--- Dataset ---

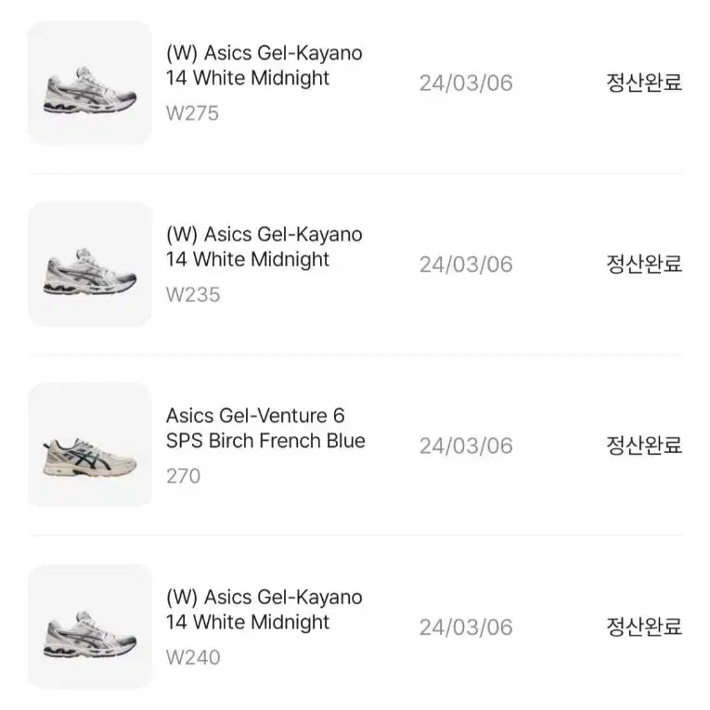Image resolution: width=710 pixels, height=710 pixels.
Task: Open the W275 Gel-Kayano 14 shoe thumbnail
Action: 90,83
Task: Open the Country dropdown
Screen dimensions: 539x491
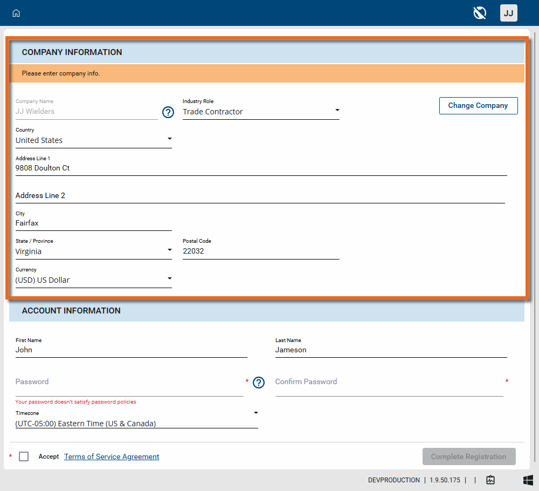Action: pyautogui.click(x=93, y=140)
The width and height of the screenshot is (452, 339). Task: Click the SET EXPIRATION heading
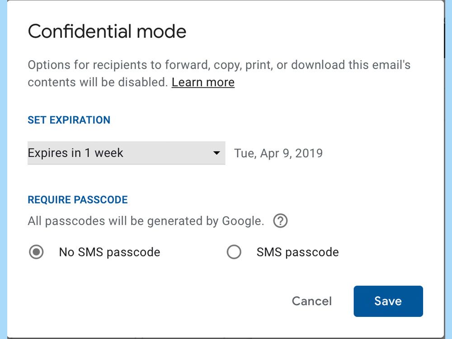(x=69, y=120)
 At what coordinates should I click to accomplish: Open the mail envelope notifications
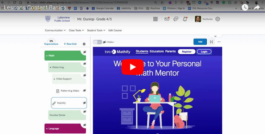point(167,19)
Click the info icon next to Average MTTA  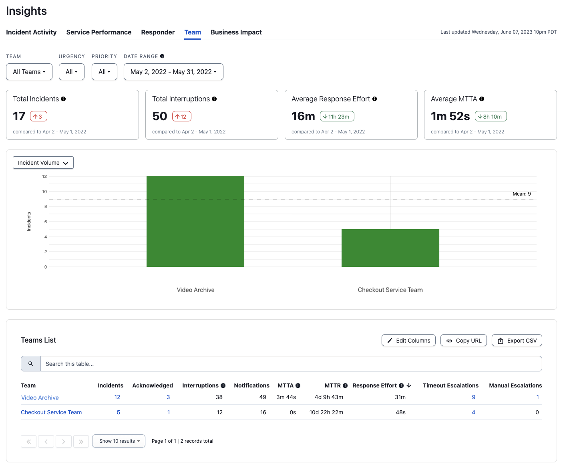tap(482, 99)
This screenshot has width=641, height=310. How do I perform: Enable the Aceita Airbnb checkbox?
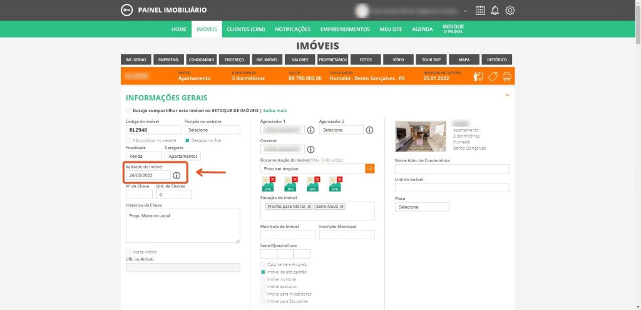tap(128, 251)
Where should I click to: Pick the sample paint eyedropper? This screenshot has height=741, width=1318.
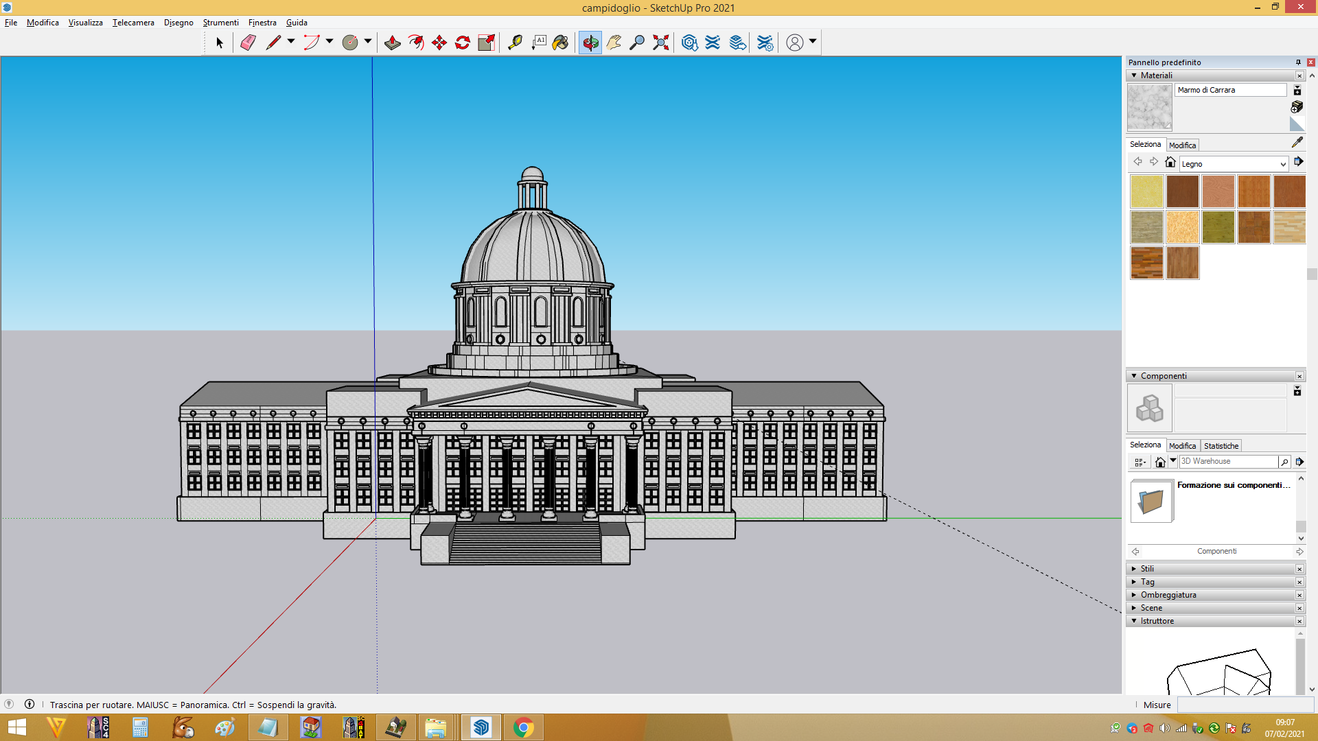click(x=1297, y=142)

---

§ **Assignment**
Pictures excluded, return exactly the lines from the one with "This screenshot has width=641, height=310." through the final line of the entries above, both included.

§ **The answer**
This screenshot has width=641, height=310. How do I perform: Enable the Aceita Airbnb checkbox?
tap(128, 251)
Where should I click to: Pick the sample paint eyedropper? This screenshot has height=741, width=1318.
click(x=1297, y=142)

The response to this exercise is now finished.